「隙 間」

2011年03月05日(土) 悩みではなく問題である

「悩み事」はありますか?

ありません。

わたしはそう答える。

しいていえば、悩みが思い浮かばないことが、悩みである。

深夜の甘木アイドルグループの番組で、

「悩みではなくて、それは解決してゆくべき問題で」

というコがいたのである。

わたしは、崖っぷちでカラカラと足下の破片が落ちてゆく音まで聞こえた。

しかし。

親友だと思ったメンバーから「そうじゃない」と返事されたコがいたのである。

わたしはそっちの崖っぷちから、ガラガラと岩と一緒に落っこちていったのであった。

もとい。

悩みの話である。
わたしが悩みがないということは先のコが言ったとおりであり、解決する術が見当たらないと思ったら、それは直ちに、後で見つければよい、と割り切るからである。

つまりは、すべてが自分自身のみで済ませられる範疇にしか、わたしがいないからこそ出来ることなのである。
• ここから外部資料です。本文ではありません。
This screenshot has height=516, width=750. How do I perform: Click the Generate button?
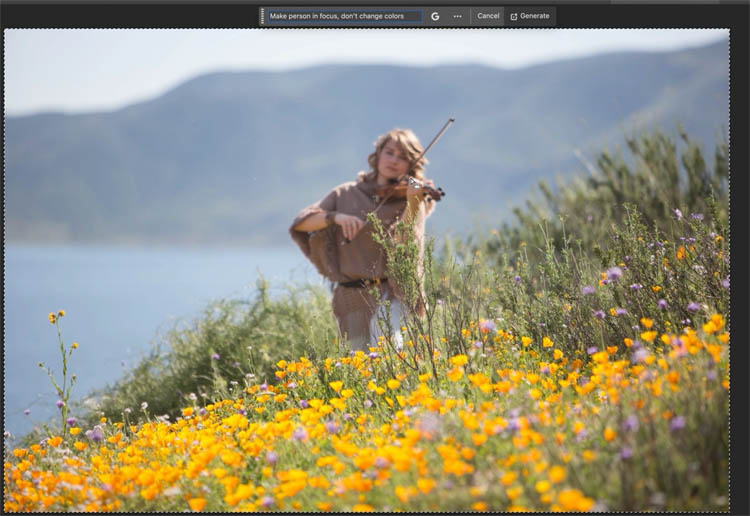pyautogui.click(x=530, y=16)
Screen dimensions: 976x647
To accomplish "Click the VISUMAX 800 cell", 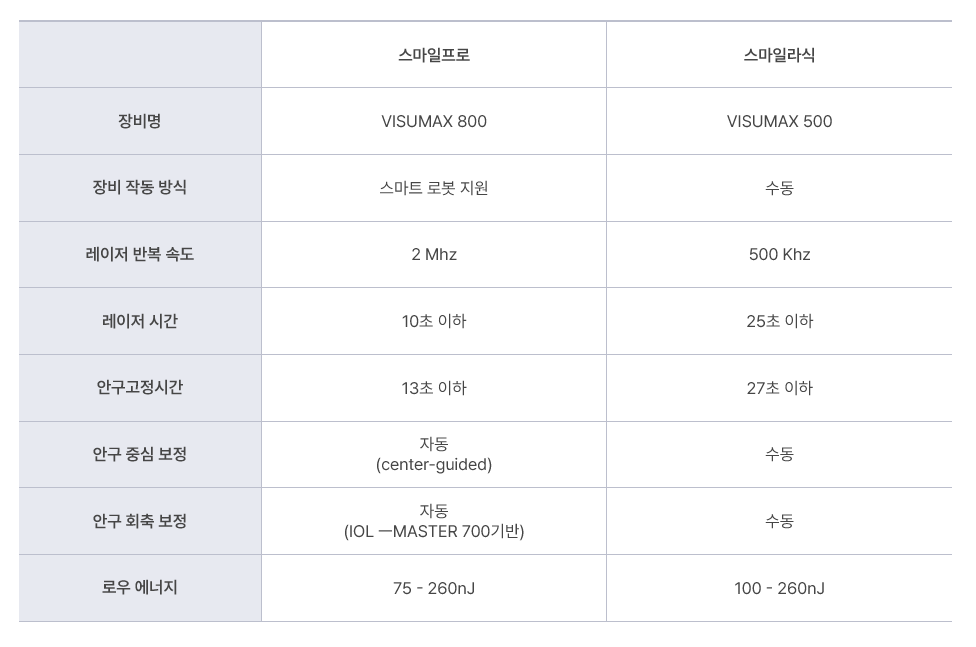I will tap(434, 121).
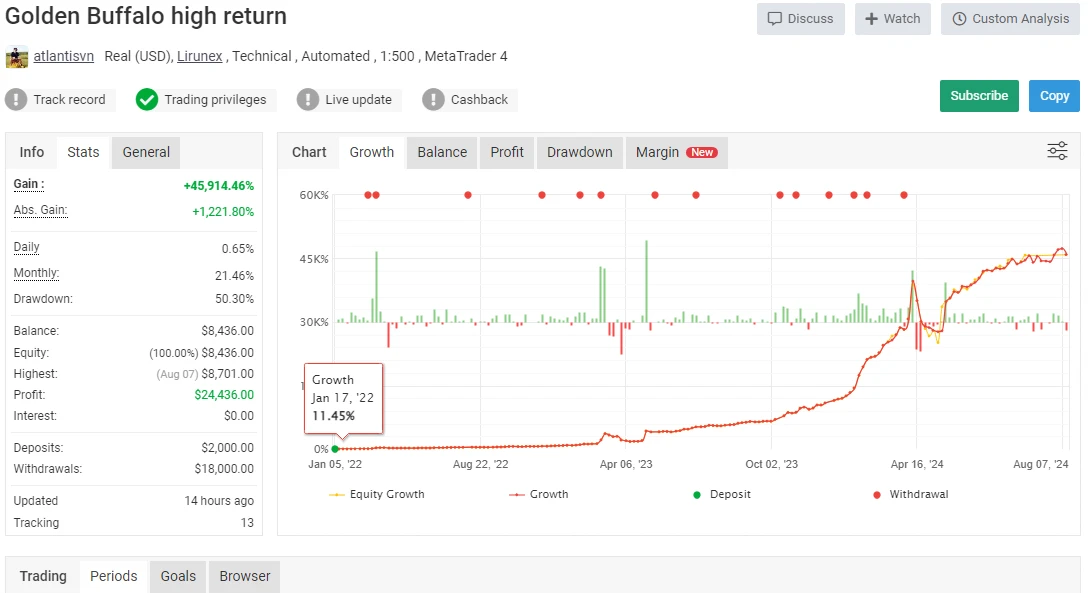Open Custom Analysis
This screenshot has width=1089, height=593.
(1010, 19)
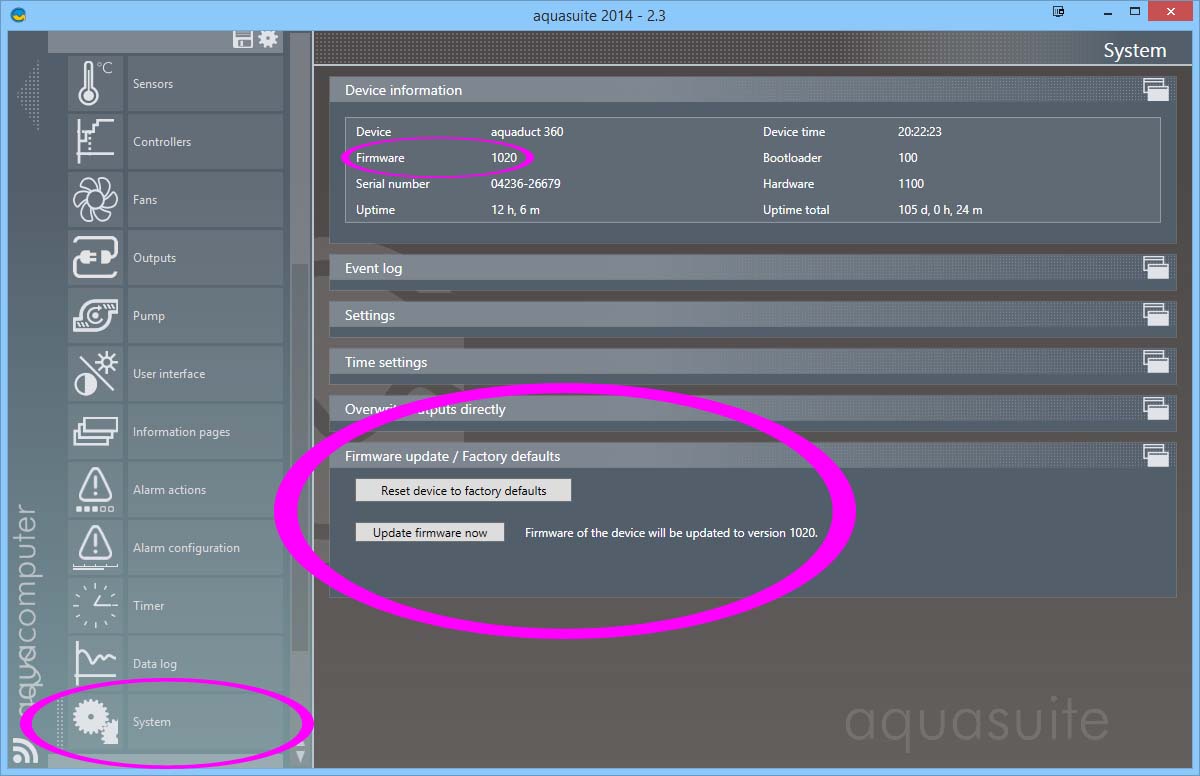Click the gear icon beside save

pyautogui.click(x=268, y=39)
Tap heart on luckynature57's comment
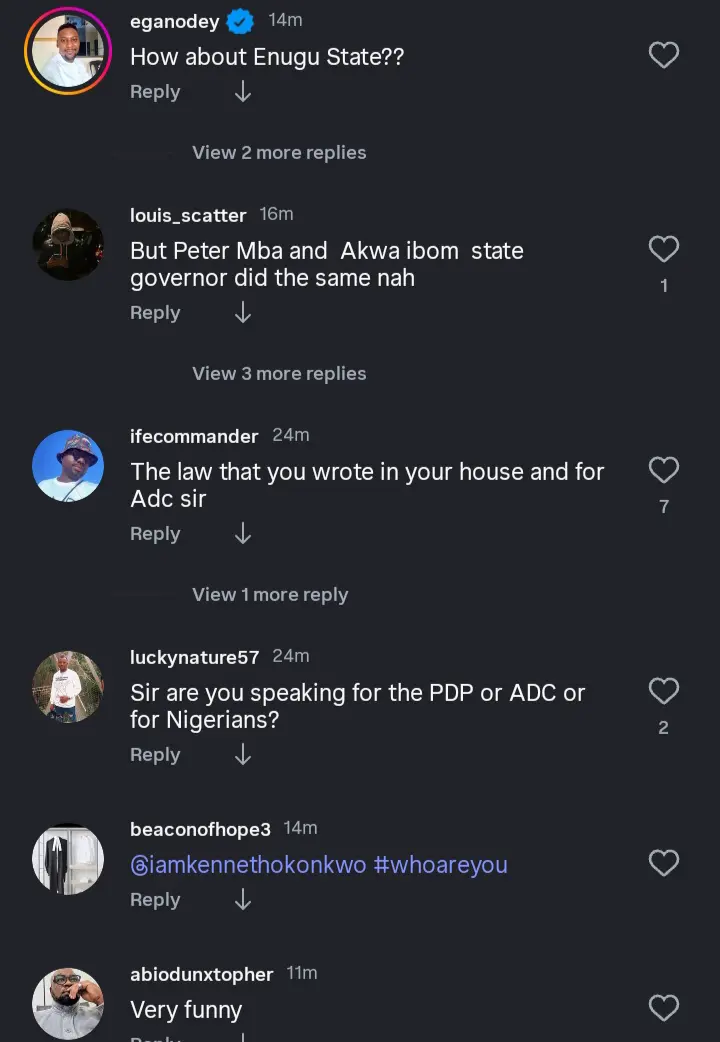Viewport: 720px width, 1042px height. pos(664,691)
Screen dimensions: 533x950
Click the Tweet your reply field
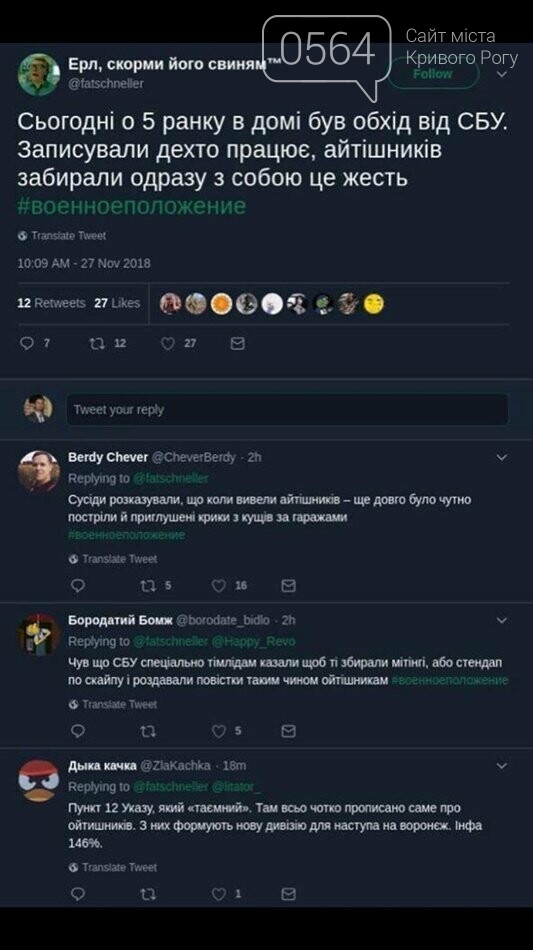(x=287, y=410)
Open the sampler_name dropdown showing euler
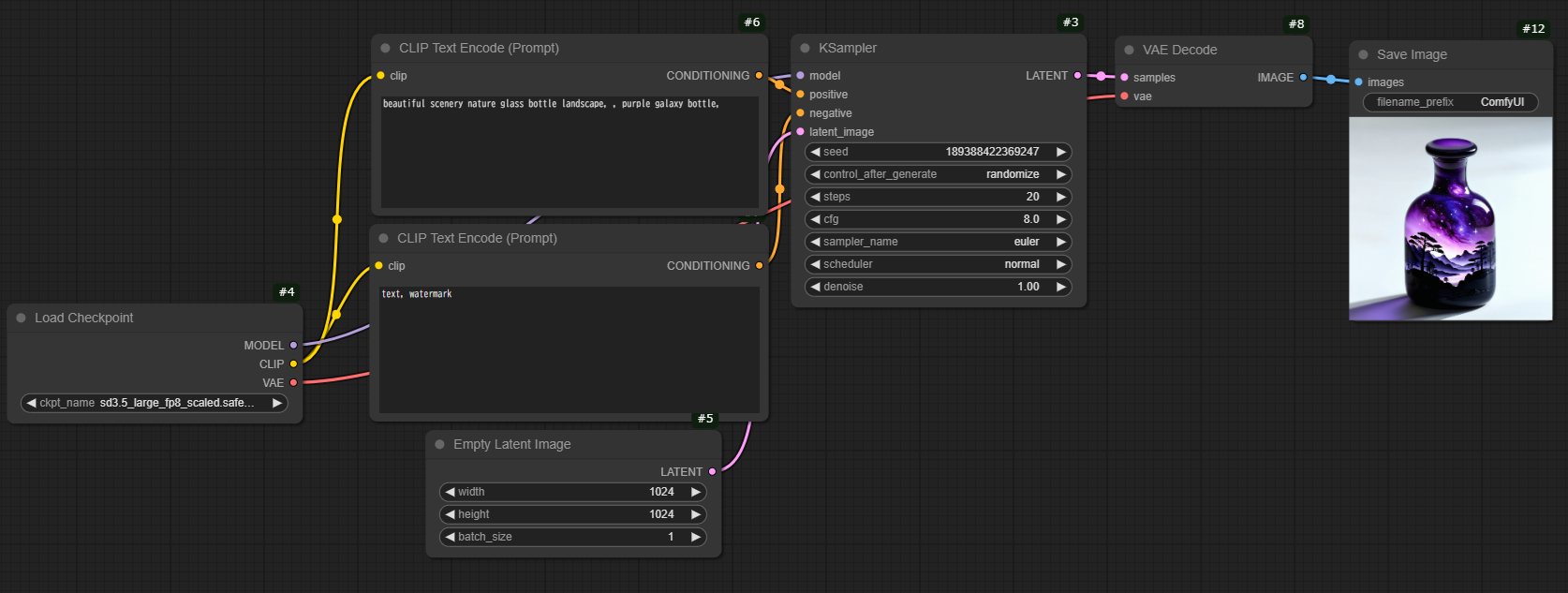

これがおそらく、家族、伴侶や子どもやらを持つようになり、自分自身のみでは済ませられないところで暮らしているひとらは、そうはゆかない。

解決法はみつかるが、その通りにはいってくれない。
いってくれるまで待ち続けるわけにもゆかない。

ある意味。
わたしはまだまだ甘い日々の中を暮らしている。

問題。

先日、その大問題が浮き彫りになった出来事が、あったのである。

緊張や無理から半ば解放されたような状況で、身体が勝手に油断してくれている最近なのである。

飯田橋駅のホームを、歩いていたのである。
ギンレイの帰りで、いつもなら歩いて帰るのだが、どうにも、保ちそうにない。

ホームは線路に沿って大きく弧を描いてある。
列車との隙間が、すぽんとひとが落っこちてしまいそうなくらい空いてしまっているところがあるくらいである。

ああ、眠い。

まだ列車が来ないホームを、ほよほよと先頭車両の乗り口の方へと向かっていたところ、

列車が到着します

おぉ、はじを歩いてたらいかん。

右に三歩寄れば、線路に落ちる。
黄色の「注意換気ブロック」の上を、歩いていたのである。

あぁ、左へ。
ブロックの左へ。

右肩が下がりだしたのである。
自然、右へ進むことになる。

違う。
違う。
左だ。

抵抗するも、結果、直進するのが関の山。

ホームは、進行方向左へ、大きく弧を描いてある。

足下から、ブロックの不快感が、消えた。

視界は、しっかりと、自分がどこに向かっているかを、とらえているのである。

おいおいぉぃ。

なら、止まれ。

止まれ止まれ止まれ。
ひだりひだりひだり。

ひた……。

……。

うむ。
こうやって、死の直前まで、死ぬこと自身への恐怖に怖れおののくことはなく、ただ生きよう、と思うしかしない。
これは、死を前にしようとした人間の、まだほんの一面にしか、すぎない。

まだまだ、他の面だって、ある。

わたしは、車にはねられたり、事故に遭ったことがないのである。

轢かれた瞬間、痛みは感じるのだろうか。
すぐさま真っ暗になるのだろうか。
それを味わおうとするには、列車はデカすぎる。
賠償金とか、誰が払える。
払えるわけがない。
しかも身体が満足で残るはずがない。
納棺の際に、できればきれいな姿でありたい。

「ゥ、フアァーン!」

わかっとるがな!
危ないのは!

はっ。

第三者からの刺激には、反応しやすいのである。

右肩が、軽くなる。
背中が伸びる。

おっとっと。

つい、と左に、白線の内側に、足を進める。

「危険ですので、黄色い線の内側を、お歩きください」

アナウンスに首をすくめる余裕まで、取り戻す。

貴重な、体験であった。

わたしは少なくとも、死ぬことを目指していない。
生きることを、明日のことを、目指している。

ということをも、同時にいえるのである。

普段からそのようなことを考えたこともないのだが、だからこそ、それもまた貴重な体験、なのである。

この問題は、解決のしようが、まさにないのである。

あるとすれば、普通の仕事をする生活をやめることになる。

それはさすがに、まだ無理な話である。

今週、舞姫に手を出す隙すらなく寝てしまうこと半分。

当然、支障なく日中を過ごすのは難しいのである。

であったから、土曜は気をつけなければならない。
やらねばならないことを、やっておかなければならないのである。

日曜は、保険にあてるわけにはゆかないのである。

というはずだったのが。

舞姫どころか、明かりも忘れ、寝てしまったのである。

午前零時過ぎから八時過ぎ。
十二時前後から夕方五時過ぎまで。

それ以外の時間しかないのが、わたしの問題ということなのである。

解決法は、ある。

山火事が燃え広がらぬよう、樹を切り倒す。

そのような方法しかないが。

消火ヘリコプターでは大火の火元を消すことが出来ないのが、道理なのである。